Package Functions
The package provides the following functions for downloading and parsing historical DEEP data from IEX. The parse functions run a built C++ parser to extract data from the PCAP files. For a detailed explanation of the data format, refer to the Usage section.
Download historical data from IEX
The package provides a function to download historical data from IEX. The function downloads the data for a specific date and saves it to the specified directory. If the file already exists, the function skips the download.
- iex_cppparser.download.download_hist_file(date: str, download_dir: str) bool [source]

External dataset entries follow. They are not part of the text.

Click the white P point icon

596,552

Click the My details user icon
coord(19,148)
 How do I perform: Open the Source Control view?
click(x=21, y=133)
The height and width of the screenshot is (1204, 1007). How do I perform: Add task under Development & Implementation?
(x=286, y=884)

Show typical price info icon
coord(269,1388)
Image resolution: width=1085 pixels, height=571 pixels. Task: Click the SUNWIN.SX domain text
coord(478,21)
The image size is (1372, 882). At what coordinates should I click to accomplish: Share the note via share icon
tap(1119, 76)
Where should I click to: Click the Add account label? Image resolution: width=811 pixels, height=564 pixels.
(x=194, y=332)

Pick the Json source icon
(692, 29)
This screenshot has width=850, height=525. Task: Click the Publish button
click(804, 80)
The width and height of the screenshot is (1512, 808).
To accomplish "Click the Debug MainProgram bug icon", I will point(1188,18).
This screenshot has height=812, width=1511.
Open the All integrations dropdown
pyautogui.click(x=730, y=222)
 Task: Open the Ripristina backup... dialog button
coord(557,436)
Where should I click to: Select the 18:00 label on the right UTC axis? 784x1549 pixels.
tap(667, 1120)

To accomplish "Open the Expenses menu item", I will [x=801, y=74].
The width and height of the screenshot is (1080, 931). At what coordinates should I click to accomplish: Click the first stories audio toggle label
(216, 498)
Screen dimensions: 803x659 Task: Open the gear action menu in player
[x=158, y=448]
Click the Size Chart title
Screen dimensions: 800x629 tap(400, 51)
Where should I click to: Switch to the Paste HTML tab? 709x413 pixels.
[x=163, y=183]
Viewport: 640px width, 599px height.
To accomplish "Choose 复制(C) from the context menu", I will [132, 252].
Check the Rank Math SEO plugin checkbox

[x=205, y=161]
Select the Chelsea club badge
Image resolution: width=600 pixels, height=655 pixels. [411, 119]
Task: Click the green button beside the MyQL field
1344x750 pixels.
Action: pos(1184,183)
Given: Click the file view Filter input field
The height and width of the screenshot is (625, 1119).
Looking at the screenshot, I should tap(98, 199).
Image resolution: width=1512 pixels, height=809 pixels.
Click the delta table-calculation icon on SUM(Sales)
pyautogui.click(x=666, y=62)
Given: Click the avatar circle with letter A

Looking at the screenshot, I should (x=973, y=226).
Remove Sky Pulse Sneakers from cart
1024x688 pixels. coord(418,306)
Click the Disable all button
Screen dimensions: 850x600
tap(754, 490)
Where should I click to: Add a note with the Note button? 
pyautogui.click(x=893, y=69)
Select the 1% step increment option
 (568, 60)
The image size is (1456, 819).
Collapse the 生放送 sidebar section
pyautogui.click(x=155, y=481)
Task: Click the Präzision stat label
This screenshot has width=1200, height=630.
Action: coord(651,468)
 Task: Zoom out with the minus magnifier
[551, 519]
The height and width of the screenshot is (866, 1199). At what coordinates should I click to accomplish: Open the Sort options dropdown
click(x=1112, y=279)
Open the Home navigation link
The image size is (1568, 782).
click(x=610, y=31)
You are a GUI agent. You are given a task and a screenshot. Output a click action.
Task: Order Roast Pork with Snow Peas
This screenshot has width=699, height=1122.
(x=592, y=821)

Checks the hist_data JSON file for a specific file and downloads it if it doesn’t exist.
- Parameters:
date (str): The date in the format YYYYMMDD.
download_dir (str): The directory to download the file to.
- Returns:
bool: True if the file was downloaded or already existed, False otherwise.
- Output:
The file is downloaded to the specified directory and has the following format: data_feeds_{date}_{date}_IEXTP1_DEEP1.0.pcap.gz
Example Usage:
from iex_cppparser.download import download_hist_file
success = download_hist_file("20231010", "/path/to/download")
if success:
print("File downloaded or already exists.")
else:
print("File download failed.")
Parse historical data from IEX
The package offers several functions for parsing historical data from IEX. The parse_file function allows for parsing any IEX DEEP file. If you need to download and parse data, you can use the parse_date or parse_dates functions. Additionally, these functions support splitting the parsed data into separate files based on the symbols present in the data.
- iex_cppparser.parse_file(file_path: str, parsed_folder: str, symbol: str, split: bool = False)[source]
This function parses a file using the IEX parser and redirects the output to a specified folder.
- Parameters:
file_path (str): The path to the file to be parsed.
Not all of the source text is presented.